* What you should do:
Would you print only the lines running from the one with "Task: Run the spelling checker on the code" to the final line of the data below, word for word and without pictures?

* Available records:
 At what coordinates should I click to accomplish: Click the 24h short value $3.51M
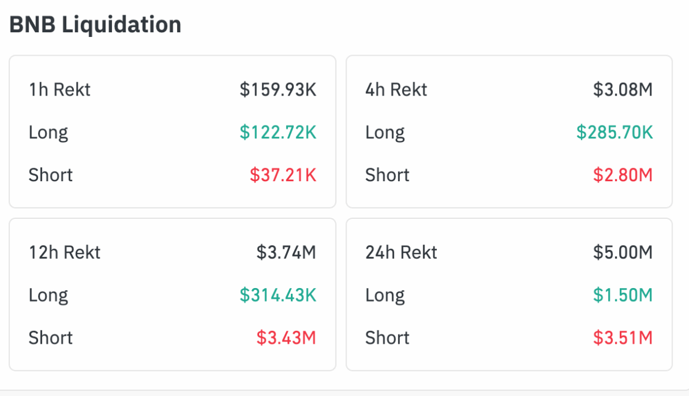(x=623, y=338)
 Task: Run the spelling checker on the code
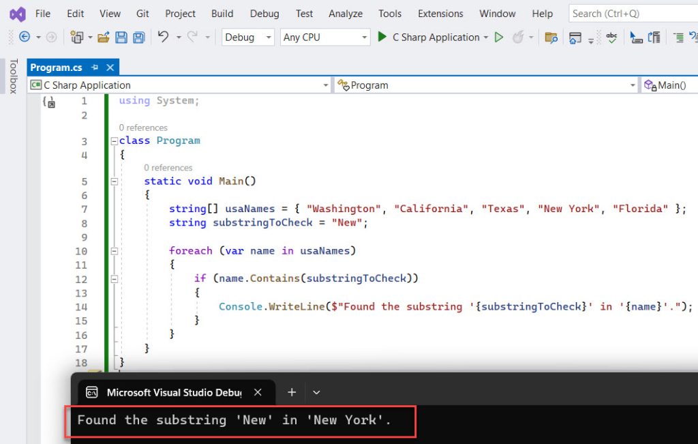(611, 37)
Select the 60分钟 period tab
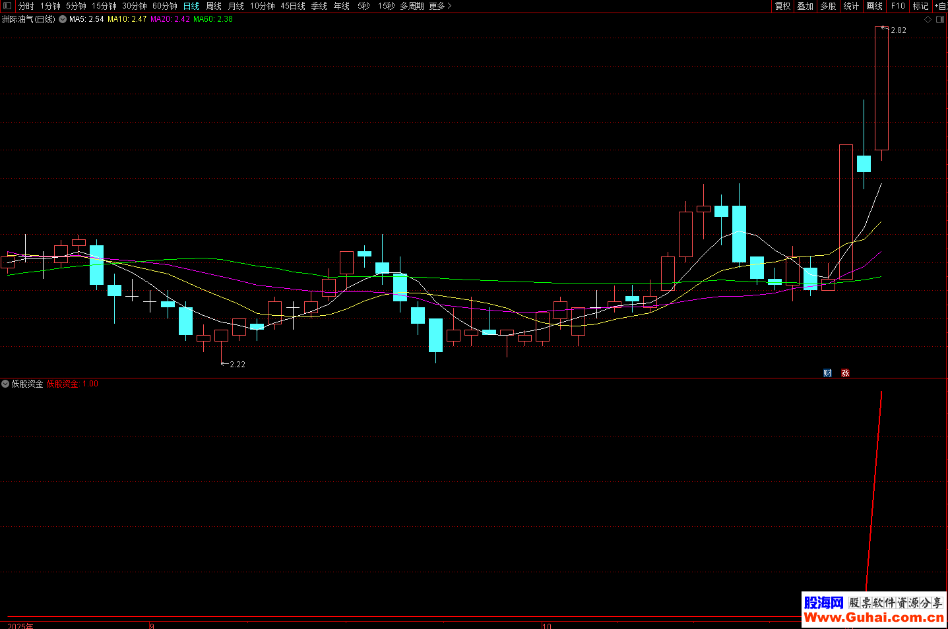Viewport: 948px width, 629px height. click(x=164, y=6)
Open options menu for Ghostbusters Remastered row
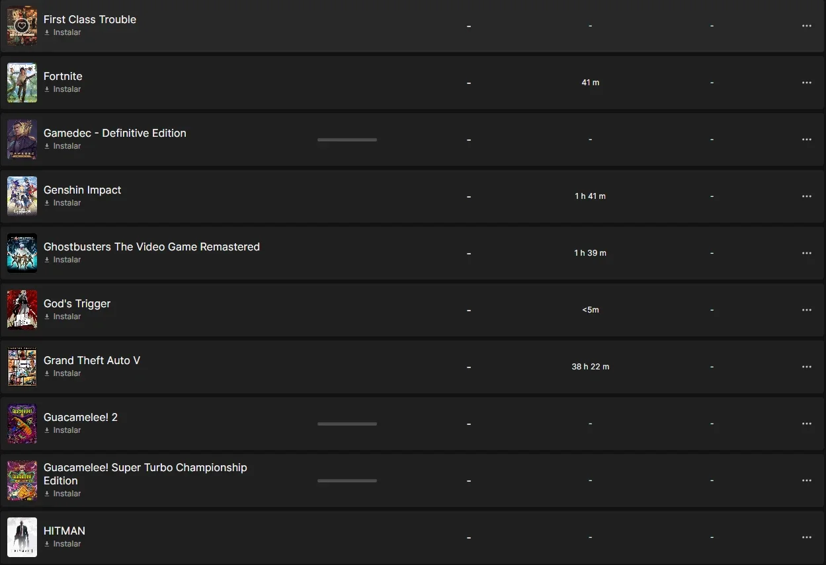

* Exercise solution:
 Task: Run the spelling checker on the code
(611, 37)
Select the 60分钟 period tab
Viewport: 948px width, 629px height. click(x=164, y=6)
Open options menu for Ghostbusters Remastered row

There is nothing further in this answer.